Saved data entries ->
"""

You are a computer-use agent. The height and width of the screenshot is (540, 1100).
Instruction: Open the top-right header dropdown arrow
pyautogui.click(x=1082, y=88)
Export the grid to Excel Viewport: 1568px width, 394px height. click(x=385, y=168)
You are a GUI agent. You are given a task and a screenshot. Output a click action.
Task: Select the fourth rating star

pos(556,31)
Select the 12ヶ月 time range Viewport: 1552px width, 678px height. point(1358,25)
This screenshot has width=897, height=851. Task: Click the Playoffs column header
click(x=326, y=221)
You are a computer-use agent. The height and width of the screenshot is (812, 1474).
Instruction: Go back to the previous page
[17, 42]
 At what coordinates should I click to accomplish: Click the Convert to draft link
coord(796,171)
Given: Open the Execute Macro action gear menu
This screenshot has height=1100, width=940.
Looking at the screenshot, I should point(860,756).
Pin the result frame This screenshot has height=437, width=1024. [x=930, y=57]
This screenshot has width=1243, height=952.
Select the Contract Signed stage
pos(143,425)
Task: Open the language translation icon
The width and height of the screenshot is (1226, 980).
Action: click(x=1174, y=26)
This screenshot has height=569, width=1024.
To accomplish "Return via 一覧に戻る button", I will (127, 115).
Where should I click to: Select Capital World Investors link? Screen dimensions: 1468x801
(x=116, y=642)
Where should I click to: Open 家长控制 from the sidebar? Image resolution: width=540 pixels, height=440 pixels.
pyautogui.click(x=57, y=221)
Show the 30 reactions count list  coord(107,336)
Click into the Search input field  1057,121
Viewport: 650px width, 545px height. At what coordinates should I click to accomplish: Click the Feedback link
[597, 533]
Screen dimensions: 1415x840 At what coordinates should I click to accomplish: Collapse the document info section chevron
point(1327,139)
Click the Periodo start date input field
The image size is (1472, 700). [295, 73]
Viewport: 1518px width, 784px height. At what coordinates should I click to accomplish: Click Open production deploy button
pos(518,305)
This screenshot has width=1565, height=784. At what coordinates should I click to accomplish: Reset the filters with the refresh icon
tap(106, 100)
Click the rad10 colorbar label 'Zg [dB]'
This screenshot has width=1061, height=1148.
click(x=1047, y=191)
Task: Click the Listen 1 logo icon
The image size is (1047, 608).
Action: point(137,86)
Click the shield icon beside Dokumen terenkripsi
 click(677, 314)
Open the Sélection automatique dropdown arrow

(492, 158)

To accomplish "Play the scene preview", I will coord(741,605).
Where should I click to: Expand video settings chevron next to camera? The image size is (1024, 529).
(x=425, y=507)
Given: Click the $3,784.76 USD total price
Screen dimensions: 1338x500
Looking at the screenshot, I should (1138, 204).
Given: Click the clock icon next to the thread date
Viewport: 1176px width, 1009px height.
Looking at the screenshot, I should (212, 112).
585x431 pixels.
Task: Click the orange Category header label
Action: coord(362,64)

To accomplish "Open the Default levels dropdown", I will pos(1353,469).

"""

Work instructions -> Copy out the items word for word, starting at the line that contains "Where should I click to: Expand" and continuing through the last line of the items.

Problem solution ->
Where should I click to: Expand video settings chevron next to camera? The image size is (1024, 529).
(x=425, y=507)
Given: Click the $3,784.76 USD total price
Screen dimensions: 1338x500
Looking at the screenshot, I should (1138, 204).
Given: Click the clock icon next to the thread date
Viewport: 1176px width, 1009px height.
Looking at the screenshot, I should (212, 112).
585x431 pixels.
Task: Click the orange Category header label
Action: coord(362,64)

To accomplish "Open the Default levels dropdown", I will pos(1353,469).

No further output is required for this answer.